Someone dumped Sweet Pea out on the HWY near a country store last April. We were praying for a dog so we took her home. Well, it is very clear to us why she was dumped. She is a loveable dog and has a great play drive and is high energy. Thankfully she has not hurt any of our animals but loves the chase. We use to let her run free for exercise until she figured out how to get under the goat fence. She really enjoys chasing the goats. We use to have her in the dog kennel but she figured out how to get out. So we started tying her up. Well, after she chewed through several leases we got a plastic coated metal lead to tie her up. Well, this morning she was chasing the goats after having chewed through that plastic coated metal lead. I have been trying to train her but we are still working on sit. Last week I started looking for a trainer who also boards as I am very rural. I have found one trainer an hour away who charges $300 a week. I have a lead on another trainer who is an hour away in a different direction but have not made contact yet. I am just starting to wonder if it is worth putting more money into her (already spent over $200 getting her spayed, etc.). I have goats, chickens, and 2 cats who love to tease her. I am willing to spend the money to get her trained if there is hope of her becoming a good guard dog (she does bark a lot which is good if people on foot from Mexico are trespassing on their way up north). It would be nice to have a dog we can let be free and keep predators (both animal and human) away. We love her as she is so sweet, but she needs to be trained. I would hate to plunk hundreds of dollars into getting her trained and still have to rehome her. You who have more experience with dogs and livestock, how much hope do you think there is for Sweet Pea? Should I spend the money to get her some training or start looking for a nice family with a good back yard and lots of kids to play with her and let them do the obedience training?


----------



## ksalvagno

Sounds like she needs a lot of exercise. I wonder if obstacle training would help her. I know Caesar Milan always pushes making sure they have a lot of exercise.


----------



## afptl

*Lots of stress here!*

I think you should rehome her. The reason being it is her nature to chase and she probably has a strong predator bent. Meaning some day you are going to come home and find your chickens dead and your goats killed. It's just a matter of time. (I have raised Labs since 1987 and lost lots of chickens trying to "train" it out of them.) You can't leave her unsupervised outside. It's just the way it is.

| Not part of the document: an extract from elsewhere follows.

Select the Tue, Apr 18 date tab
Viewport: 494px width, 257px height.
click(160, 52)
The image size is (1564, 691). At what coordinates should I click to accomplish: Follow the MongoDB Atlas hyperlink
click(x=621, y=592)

It's a lot of stress the make sure she is contained and she has a lot of energy to try to dig out, or challenge fences.

$300 is a lot of money to spend on training when groceries are expensive, etc.

It's hard to pound a square peg in a round hole. That's what you are trying to do with her. Training only goes so far.

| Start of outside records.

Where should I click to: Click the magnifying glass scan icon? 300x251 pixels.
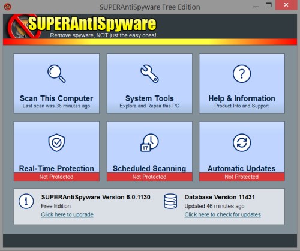coord(56,74)
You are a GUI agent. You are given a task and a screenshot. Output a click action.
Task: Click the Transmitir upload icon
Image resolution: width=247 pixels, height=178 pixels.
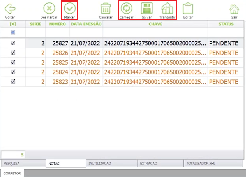point(167,9)
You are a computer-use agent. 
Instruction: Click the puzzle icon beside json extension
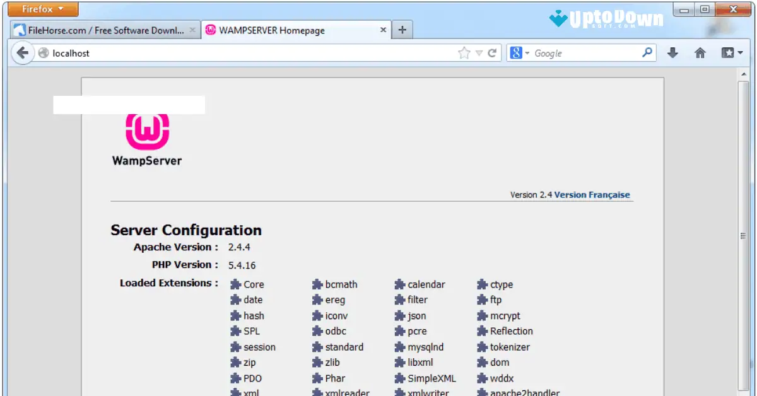click(x=401, y=315)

Get a dog that won't kill your livestock.


----------



## NyGoatMom

Use a chain instead...with larger links.

ETA: If you are tying her at times you can't watch her is what I meant. Why not use a chain she can't chew through?


----------



## Texas.girl

I like Ceasar Milan too. I have noticed when we are able to exercise her she doesn't jump on me when I go out to feed her. Exercise is a major key, but all last week it rained and I live on a dirt road that gets flooded when we get a lot of rain. Dog won't mind but I don't.


----------



## ogfabby

I'm against keeping a dog on a chain. It frustrates them and unless you are really willing to spend time with her, it's not fair to her. Dogs are pack animals. If you aren't willing to become part of her pack and insist on keeping her in solitary confinement on a chain, rehome her and find a dog better suited to your needs. It's not worth the risk to your livestock. More than likely, the behavior will resume if you don't continue to keep her stimulated.


----------



## nchen7

I don't like that prey drive. my dogs have high prey drive for small things (chickens, cats, etc), and they've killed them occasionally. the big guy has chased our buckling once when he was really small, but not anymore. all it takes is one slip up from an animal, and they're probably dead. then the dog gets blood thirsty, and your issue gets exasperated.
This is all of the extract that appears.